> **Task prompt**: Repeat the records below verbatim and include no pictures.

Collected data entries
****

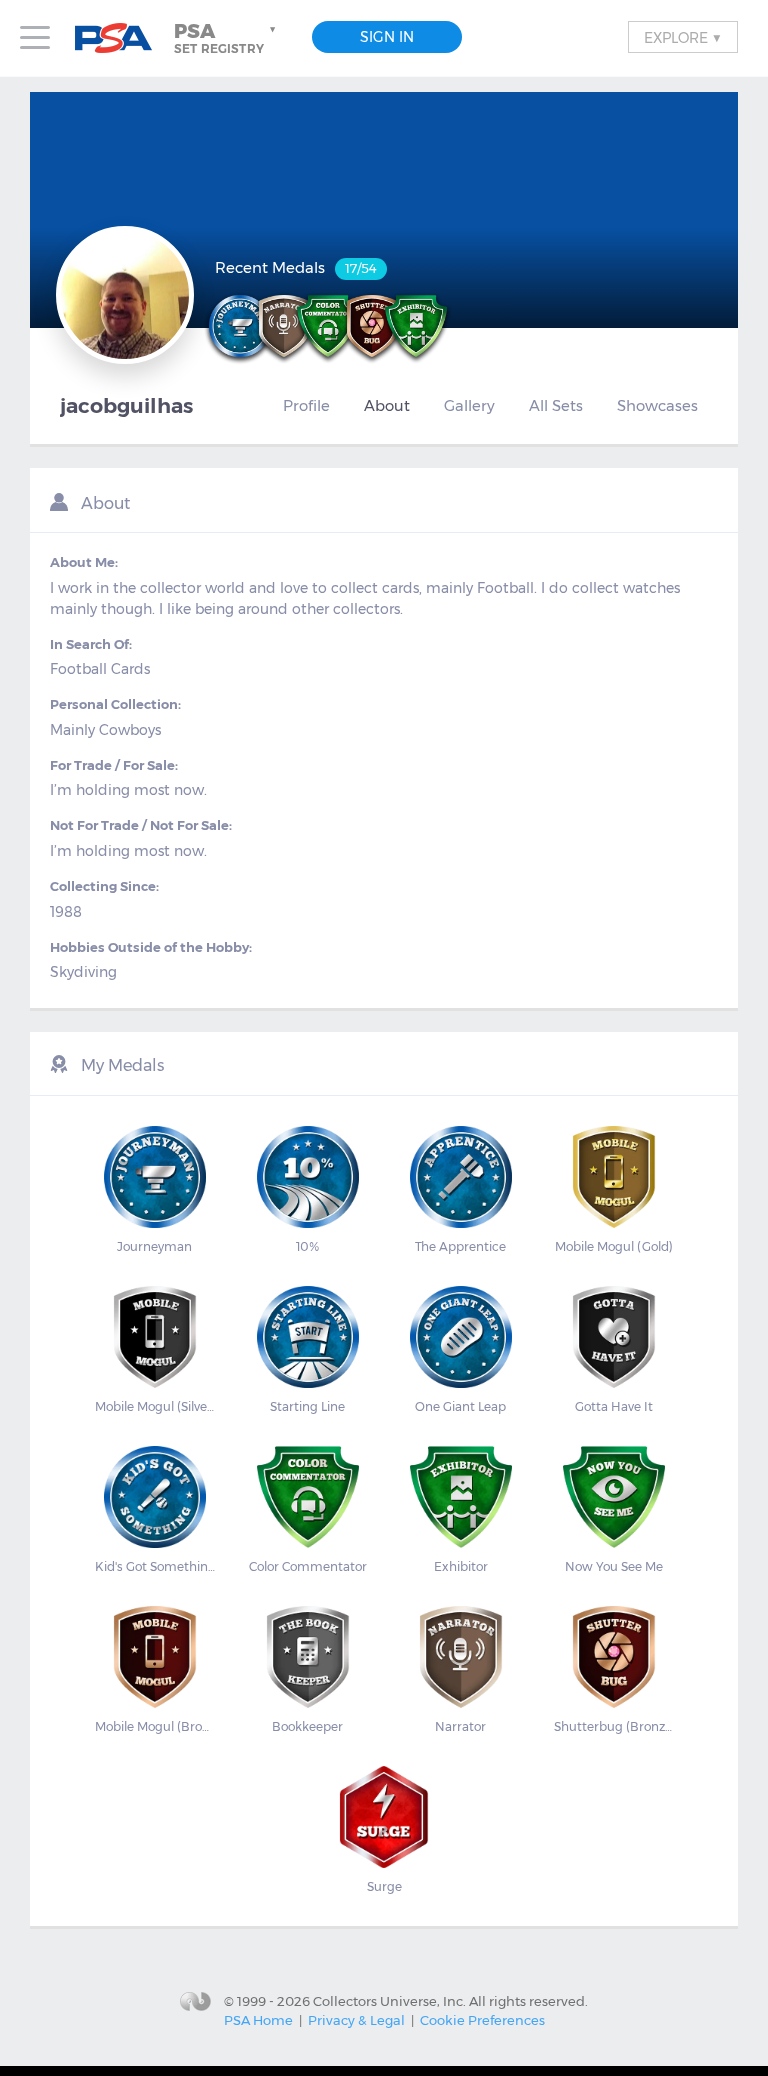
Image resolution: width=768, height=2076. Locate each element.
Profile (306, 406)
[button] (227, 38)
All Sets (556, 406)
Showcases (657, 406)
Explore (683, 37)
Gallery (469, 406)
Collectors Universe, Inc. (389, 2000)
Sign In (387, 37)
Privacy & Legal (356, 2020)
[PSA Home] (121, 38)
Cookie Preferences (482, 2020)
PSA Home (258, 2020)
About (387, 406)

****

> **Task answer**:
Image resolution: width=768, height=2076. Locate each element.
Profile (306, 406)
[button] (227, 38)
All Sets (556, 406)
Showcases (657, 406)
Explore (683, 37)
Gallery (469, 406)
Collectors Universe, Inc. (389, 2000)
Sign In (387, 37)
Privacy & Legal (356, 2020)
[PSA Home] (121, 38)
Cookie Preferences (482, 2020)
PSA Home (258, 2020)
About (387, 406)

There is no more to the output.